In 2015, the tribunal laid out the plan focused on plugging discharge of untreated sewage into the Yamuna by setting up a network of decentralised sewage treatment plants (STPs). Its phase 1 was to be completed by 2017.

In a stock-taking meeting on Tuesday, NGT said phase 1, which involves constructing 14 STPs to treat sewage coming from the Najafgarh drain, should be completed as planned. According to the lawyers who attended the meeting, NGT also said officials would be penalised or sent for civil imprisonment if they didn't comply with its orders.

About 64% of pollution on the Delhi stretch of the Yamuna is contributed by two feeder drains — Najafgarh and Delhi Gate. Rural Najafgarh doesn't have any sewerage system.

The project could not take off until this year because of a confusion between the Delhi government and the Centre over funding of the project. NGT, in a 2016 order, had termed these excuses as "frivolous and casual".

On Tuesday, the lawyer of Delhi Development Authority (DDA), Kush Sharma, submitted that it had released Rs 37 crore out of its share of Rs 300 to the Delhi government while National Mission for Clean Ganga (NMCG) had given Rs 47 crore (of Rs 350 crore) for phase 1. The Delhi government will have to pay around Rs 300 crore for seven STPs. Delhi Jal Board (DJB) officials told NGT that the agency had received the amount and the work had started. NGT directed DJB to implement the project expeditiously.

The Delhi assembly's estimate committee, which is probing alleged irregularities of Rs 776.7 crore in the construction of these 14 STPs by DJB, has opined that even before these 14 STPs were built, the existing STPs running under capacity should be optimised. The committee was referring to a Central Pollution Control Board(CPCB) report that had concluded the same and said Delhi needed to plan how to re-use treated sewage water before planning more STPs.

An interceptor sewer system, which is meant to stop sewage from drains in urban Najafgarh and the surrounding areas to flow into the Yamuna, was to be completed before the Commonwealth Games in 2010. The Rs 1,394-crore project was finally commissioned in 2011 and is likely to be completed by March 2018. Till then, the Yamuna's condition would continue to deteriorate with all untreated sewage entering the river.

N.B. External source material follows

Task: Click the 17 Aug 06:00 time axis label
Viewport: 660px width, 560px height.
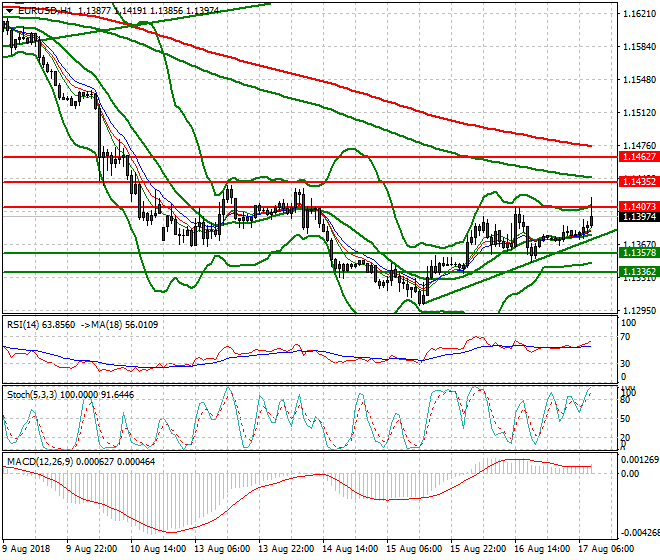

NGT, on Tuesday, also directed Uttarakhand, Himachal Pradesh, Uttar Pradesh and Haryana government representatives to conduct surveys and check all pollution sources that are discharging into their Yamuna stretches. It also directed all four states to file project reports on how they would clean up the river. The case will be heard again on September 15.

The DJB, during its site inspections, had noted in JUly that hutments, cowsheds/dairies, dhobi ghats and parking spots were seen on the left bank of the Yamuna within the floodplain boundary. "These activities contribute to the pollution to the river," it said.